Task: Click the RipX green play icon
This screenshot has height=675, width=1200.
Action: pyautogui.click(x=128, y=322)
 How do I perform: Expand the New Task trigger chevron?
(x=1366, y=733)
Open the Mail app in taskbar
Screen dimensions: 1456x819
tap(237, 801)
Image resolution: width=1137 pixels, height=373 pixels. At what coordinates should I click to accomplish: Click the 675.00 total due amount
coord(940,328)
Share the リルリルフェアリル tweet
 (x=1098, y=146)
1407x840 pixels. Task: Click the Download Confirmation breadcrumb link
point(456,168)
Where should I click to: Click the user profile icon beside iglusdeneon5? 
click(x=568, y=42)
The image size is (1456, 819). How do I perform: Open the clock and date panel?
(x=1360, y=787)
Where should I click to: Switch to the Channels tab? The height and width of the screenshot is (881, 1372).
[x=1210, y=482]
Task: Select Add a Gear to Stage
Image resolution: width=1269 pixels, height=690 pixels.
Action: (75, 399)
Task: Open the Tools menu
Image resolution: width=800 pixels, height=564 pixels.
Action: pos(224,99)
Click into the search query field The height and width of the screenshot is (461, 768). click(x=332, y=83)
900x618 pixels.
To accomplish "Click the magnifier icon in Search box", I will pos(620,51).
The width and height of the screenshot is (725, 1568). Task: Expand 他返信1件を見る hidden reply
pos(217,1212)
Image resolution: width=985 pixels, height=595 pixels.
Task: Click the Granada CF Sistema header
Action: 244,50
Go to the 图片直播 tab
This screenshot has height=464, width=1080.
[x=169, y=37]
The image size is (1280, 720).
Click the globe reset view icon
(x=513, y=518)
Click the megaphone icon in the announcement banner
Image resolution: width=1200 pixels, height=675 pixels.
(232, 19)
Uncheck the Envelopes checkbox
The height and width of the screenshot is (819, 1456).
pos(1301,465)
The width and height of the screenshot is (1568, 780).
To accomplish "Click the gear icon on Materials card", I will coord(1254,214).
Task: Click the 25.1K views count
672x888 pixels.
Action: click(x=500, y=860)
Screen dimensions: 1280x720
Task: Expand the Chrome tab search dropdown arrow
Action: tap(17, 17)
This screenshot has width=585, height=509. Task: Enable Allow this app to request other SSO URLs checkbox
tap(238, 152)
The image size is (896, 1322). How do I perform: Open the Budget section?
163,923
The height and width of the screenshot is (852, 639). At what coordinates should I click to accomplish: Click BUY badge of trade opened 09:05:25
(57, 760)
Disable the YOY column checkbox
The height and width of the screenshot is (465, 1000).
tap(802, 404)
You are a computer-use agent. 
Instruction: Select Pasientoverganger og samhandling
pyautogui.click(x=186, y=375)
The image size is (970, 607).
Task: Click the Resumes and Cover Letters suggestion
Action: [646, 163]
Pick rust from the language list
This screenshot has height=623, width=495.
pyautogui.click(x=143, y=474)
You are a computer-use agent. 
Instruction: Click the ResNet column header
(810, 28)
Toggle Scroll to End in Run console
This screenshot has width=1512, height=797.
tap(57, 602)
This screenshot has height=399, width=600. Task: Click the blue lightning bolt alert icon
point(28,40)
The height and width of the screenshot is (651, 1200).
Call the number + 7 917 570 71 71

+ + +

TASK TO COMPLETE:
Rewrite all the entries above, swapping every "Instruction" for "Goal" and leaving everything else the same.

TASK SOLUTION:
Task: Click the RipX green play icon
This screenshot has height=675, width=1200.
Action: pyautogui.click(x=128, y=322)
 How do I perform: Expand the New Task trigger chevron?
(x=1366, y=733)
Open the Mail app in taskbar
Screen dimensions: 1456x819
tap(237, 801)
Image resolution: width=1137 pixels, height=373 pixels. At what coordinates should I click to accomplish: Click the 675.00 total due amount
coord(940,328)
Share the リルリルフェアリル tweet
 (x=1098, y=146)
1407x840 pixels. Task: Click the Download Confirmation breadcrumb link
point(456,168)
Where should I click to: Click the user profile icon beside iglusdeneon5? 
click(x=568, y=42)
The image size is (1456, 819). How do I perform: Open the clock and date panel?
(x=1360, y=787)
Where should I click to: Switch to the Channels tab? The height and width of the screenshot is (881, 1372).
[x=1210, y=482]
Task: Select Add a Gear to Stage
Image resolution: width=1269 pixels, height=690 pixels.
Action: (75, 399)
Task: Open the Tools menu
Image resolution: width=800 pixels, height=564 pixels.
Action: pos(224,99)
Click into the search query field The height and width of the screenshot is (461, 768). click(x=332, y=83)
900x618 pixels.
To accomplish "Click the magnifier icon in Search box", I will pos(620,51).
The width and height of the screenshot is (725, 1568). Task: Expand 他返信1件を見る hidden reply
pos(217,1212)
Image resolution: width=985 pixels, height=595 pixels.
Task: Click the Granada CF Sistema header
Action: 244,50
Go to the 图片直播 tab
This screenshot has height=464, width=1080.
[x=169, y=37]
The image size is (1280, 720).
Click the globe reset view icon
(x=513, y=518)
Click the megaphone icon in the announcement banner
Image resolution: width=1200 pixels, height=675 pixels.
(232, 19)
Uncheck the Envelopes checkbox
The height and width of the screenshot is (819, 1456).
pos(1301,465)
The width and height of the screenshot is (1568, 780).
To accomplish "Click the gear icon on Materials card", I will coord(1254,214).
Task: Click the 25.1K views count
672x888 pixels.
Action: click(x=500, y=860)
Screen dimensions: 1280x720
Task: Expand the Chrome tab search dropdown arrow
Action: tap(17, 17)
This screenshot has width=585, height=509. Task: Enable Allow this app to request other SSO URLs checkbox
tap(238, 152)
The image size is (896, 1322). How do I perform: Open the Budget section?
163,923
The height and width of the screenshot is (852, 639). At what coordinates should I click to accomplish: Click BUY badge of trade opened 09:05:25
(57, 760)
Disable the YOY column checkbox
The height and width of the screenshot is (465, 1000).
tap(802, 404)
You are a computer-use agent. 
Goal: Select Pasientoverganger og samhandling
pyautogui.click(x=186, y=375)
The image size is (970, 607).
Task: Click the Resumes and Cover Letters suggestion
Action: [646, 163]
Pick rust from the language list
This screenshot has height=623, width=495.
pyautogui.click(x=143, y=474)
You are a computer-use agent. 
Goal: Click the ResNet column header
(810, 28)
Toggle Scroll to End in Run console
This screenshot has width=1512, height=797.
tap(57, 602)
This screenshot has height=399, width=600. Task: Click the blue lightning bolt alert icon
point(28,40)
The height and width of the screenshot is (651, 1200).
Call the number + 7 917 570 71 71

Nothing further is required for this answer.